KNOXVILLE, Tenn. — Auburn coach Nell Fortner could see just enough mistakes in eighth-ranked Tennessee’s game to know that the Tigers had a chance. They just couldn’t do enough against the Lady Volunteers’ size and pressure to get the win.
The Tigers’ 23 turnovers led to 21 points for the Lady Vols, who got the 82-61 win on Sunday.
“I thought we had good looks at the basket,” Fortner said. “I don’t know how many layups we missed, but there were way too many. Tennessee has always been known as a good defensive team. We tended to find some gaps and seams in things they were doing but still had a difficult time finishing the shot. That comes from their size.”
Tennessee had shown plenty of defensive lapses in a rare SEC loss at home to South Carolina on Thursday night. The Lady Vols saw a late seven-point lead slip away in that game as they struggled to cover the Gamecocks’ guards and committed costly turnovers.
Frustrated with the passive effort, the Tennessee coaches went back to the pressure scheme that’s worked so well for the Lady Volunteers in the past.
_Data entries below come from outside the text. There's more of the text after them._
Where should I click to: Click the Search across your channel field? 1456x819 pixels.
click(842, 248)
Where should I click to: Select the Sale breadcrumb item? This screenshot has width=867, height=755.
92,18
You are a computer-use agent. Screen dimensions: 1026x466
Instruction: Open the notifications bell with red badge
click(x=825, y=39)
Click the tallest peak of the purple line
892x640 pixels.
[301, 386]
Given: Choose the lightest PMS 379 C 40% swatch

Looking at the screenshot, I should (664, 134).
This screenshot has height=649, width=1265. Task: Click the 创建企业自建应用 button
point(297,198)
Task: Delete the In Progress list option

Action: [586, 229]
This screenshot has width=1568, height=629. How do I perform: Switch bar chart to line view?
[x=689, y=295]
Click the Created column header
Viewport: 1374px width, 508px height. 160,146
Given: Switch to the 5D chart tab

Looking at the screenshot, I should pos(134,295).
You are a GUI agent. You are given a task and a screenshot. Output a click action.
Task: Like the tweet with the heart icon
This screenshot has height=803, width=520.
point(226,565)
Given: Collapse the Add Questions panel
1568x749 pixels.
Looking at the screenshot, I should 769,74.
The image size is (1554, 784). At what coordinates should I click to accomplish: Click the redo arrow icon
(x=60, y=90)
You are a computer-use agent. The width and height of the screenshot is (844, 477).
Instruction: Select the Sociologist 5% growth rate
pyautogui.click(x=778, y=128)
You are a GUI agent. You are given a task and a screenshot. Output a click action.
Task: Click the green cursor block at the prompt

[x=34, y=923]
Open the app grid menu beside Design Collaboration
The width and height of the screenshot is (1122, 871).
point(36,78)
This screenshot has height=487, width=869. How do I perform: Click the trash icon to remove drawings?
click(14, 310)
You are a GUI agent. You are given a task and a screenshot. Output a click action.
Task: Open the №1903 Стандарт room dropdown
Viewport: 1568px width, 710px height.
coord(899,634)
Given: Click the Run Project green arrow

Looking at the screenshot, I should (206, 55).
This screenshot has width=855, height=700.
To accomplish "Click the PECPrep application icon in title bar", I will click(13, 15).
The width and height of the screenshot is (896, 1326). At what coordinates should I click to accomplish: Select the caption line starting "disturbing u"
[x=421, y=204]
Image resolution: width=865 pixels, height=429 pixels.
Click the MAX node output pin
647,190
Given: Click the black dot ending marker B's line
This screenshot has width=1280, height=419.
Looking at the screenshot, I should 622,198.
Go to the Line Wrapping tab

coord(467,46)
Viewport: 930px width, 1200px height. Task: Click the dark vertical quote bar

It appeared to be more of the same early against the Tigers, who hit six of their first nine shots and jumped out to a 9-4 lead quickly.
The Lady Vols (17-6, 8-2) buckled down, coming up with steals and making shots more difficult. By the end of the game, Auburn had 23 turnovers that resulted in 21 points compared to 11 turnovers by Tennessee.
“Mainly it’s us mentally,” Auburn guard Morgan Jennings said. “We just have to slow things down and make good decisions.”
The miscues gave the Lady Vols more of a chance in transition, where the Tigers struggled to guard them. Tennessee finished with 16 points on the break compared to just four by Auburn (11-13, 3-8).
The Lady Vols also dominated the paint, outscoring the Tigers 52-28 there.
“Actually, after the game the kids said, `That was actually fun,”’ associate head coach Holly Warlick said. “When they think it’s fun, we’re going to do it more often, but they’ve got to buy into it. We got success, and when you have success with something you do, it seems to give you more energy.”
Glory Johnson, who had spent much of the South Carolina loss in foul trouble, led the way inside with 14 points and 11 rebounds. Ariel Massengale also scored 14 points, Meighan Simmons added 13 points and Shekinna Stricklen had 11 points and 10 rebounds.
Simmons sank a 3 to knot the game at 14 points with 14:22 in the first half. The basket launched a 7-0 run that put Tennessee ahead for good, and the Lady Vols led 44-31 at halftime.
Tennessee outshot Auburn 50 percent to 37 percent after halftime. Stricklen stole the ball from Blanche Alverson, and Massengale got a layup on the break to make it 56-39 with 13:24 to play.
The Tigers fought back, finding a few paths to the rim as the Lady Vols eased up on their defense late in the game. A short jumper by Hasina Muhammad with 6:54 to play cut Tennessee’s lead to 61-53, but it was as close as Auburn would get.
“We play good for about 34 minutes and then kind of break down,” Fortner said. “It was an eight-point game with 6:51 left, and I think we only had eight turnovers in the half at that time, and it just kind of fell apart on us.”
Simmons answered with a layup. Massengale stole the ball from Muhammad on the next possession, and Johnson rebounded a missed shot by Stricklen and hit a layup to help Tennessee pull away again.
Camille Glymph scored 13 points to lead Auburn, which outrebounded Tennessee 42-39. Tyrese Tanner scored 11 before fouling out with 4:52 to play, and Muhammad finished with 10.
Turnovers cost the Tigers in the first meeting of the teams this season, a 73-52 victory by the Lady Vols at Auburn on Jan. 1. The Lady Vols forced 25 turnovers in that game with their pressure.
“We like that style,” Johnson said. “It’s a lot of hard work. You can see when everyone gets tired, but we talk to each other. We know that it shakes the other team, especially with our presence on the full court. It makes them change their offense, and we like that.”